Focus on how: Explain the intricacies of the failure (or success, if you are writing a post-mortem for it). Give details so that no assumptions can be made. Don’t just write them, but re-read them and question them. If you want to persuade others, you first need to persuade yourself.

Put the blame on the system: Rarely, if ever, is a single person solely at fault for an internal failure — and when one person did something malicious, HR and policy handle the person; the post-mortem still asks what systems allowed harm. After a security breach, serious response still grounds itself in facts about the adversary and the intrusion: attribution where it is knowable, threat intelligence, IOCs, TTPs, timelines, and evidence — otherwise you are storytelling while the same gap welcomes a repeat visit. None of that contradicts blameless learning: the learning document should still obsess over what we failed to prevent, detect, or contain — controls, monitoring, segmentation, response playbooks, handoffs between humans. Scapegoating one engineer on a slide is the easy out; fixing the wiring is the job. Conducting a blameless review is one of the hardest things I’ve been asked to do: we naturally blame people because systems are built by people. But hear me out: If your code does not validate whether an authenticated user may access a resource, it’s not one person’s fault. Somebody reviewed that code, somebody tested it, somebody approved it. The system is problematic, not the output of git blame.

Learn your lesson(s): A post-mortem without admittance of lessons learned is an incomplete one.

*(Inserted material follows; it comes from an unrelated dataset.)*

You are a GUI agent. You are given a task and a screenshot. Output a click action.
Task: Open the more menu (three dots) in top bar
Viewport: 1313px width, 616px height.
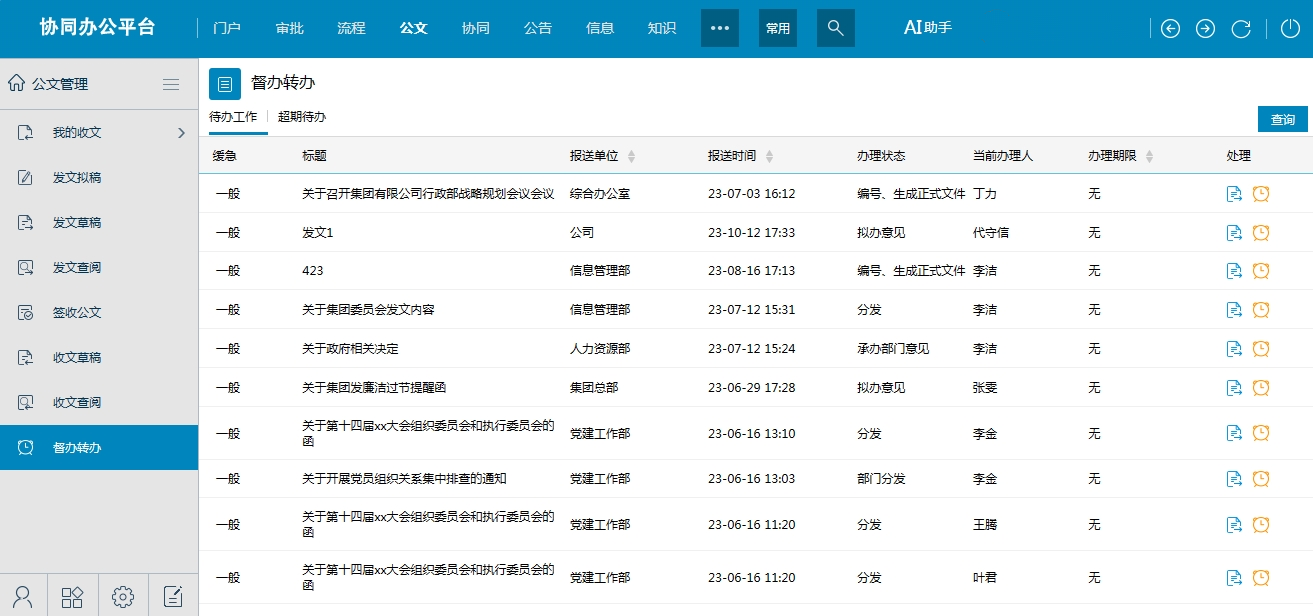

The next two sentences are deliberate hyperbole — a stress test, not a logical theorem: it’s almost impossible that we botched a deployment and learned literally nothing; almost impossible that we fought a performance fire through investigation and remediation and took away zero new signal. If either were truly true, the process was hollow. It may be difficult, harsh even, to admit how little you still know, yet post-mortems also exist to repay any knowledge debt a team or an organization has. Use them.

Propose next steps: Conclude with what needs to be done going forward so the same failure is less likely to recur. You need to place safeguards? Do so, but in an organized manner. You need to improve processes? Propose with justification. You need to close the knowledge gap, provide training, inform the team about something? Note it down. It’s important that you know where you are at the time of writing the post-mortem and where you want to be going forward.

Reviewing

Writing a post-mortem just for the sake of it makes no sense. A post-mortem is another artifact: it needs review — and that review is editorial as well as factual. You are checking whether the story is clear and whether the record matches what actually happened.

I do not run this through a single gatekeeper. The review is done by the stakeholders who are interested and need to be informed: the engineering team first, and when the incident touched the edges of the product or customer experience, people from support, product, or elsewhere who must be able to explain what broke, how we responded, what we fixed, how long it took, and what we are doing so it is less likely next time. There is no prescribed reading order; the goal is engagement from the right people, not a routing slip.

That openness collides with a habit we have as builders: we are trained to review code. We look for null checks, race conditions, naming. A post-mortem is tired prose written under pressure. Two conscientious reviewers can both miss a line that is wrong, or technically defensible but misleading, because neither is listening for narrative failure the way they listen for a bad condition. Sometimes it takes a more experienced eye — someone who has read enough of these to hear when the timeline does not support the summary, or when the lesson and the facts are not the same thing.

Action items are where good intentions evaporate unless you track them. Every item needs an owner; whether you also commit to a hard date or to a priority band depends on severity, but some external handle matters — a ticket, a board, a recurring check-in, anything that lives outside the document. Without that, you have nothing: the room nods, the file is closed, nothing moves.

The post-mortem earns its keep when something in the real world moves. Until then, it’s paper.

Paper without motion is just another illusion.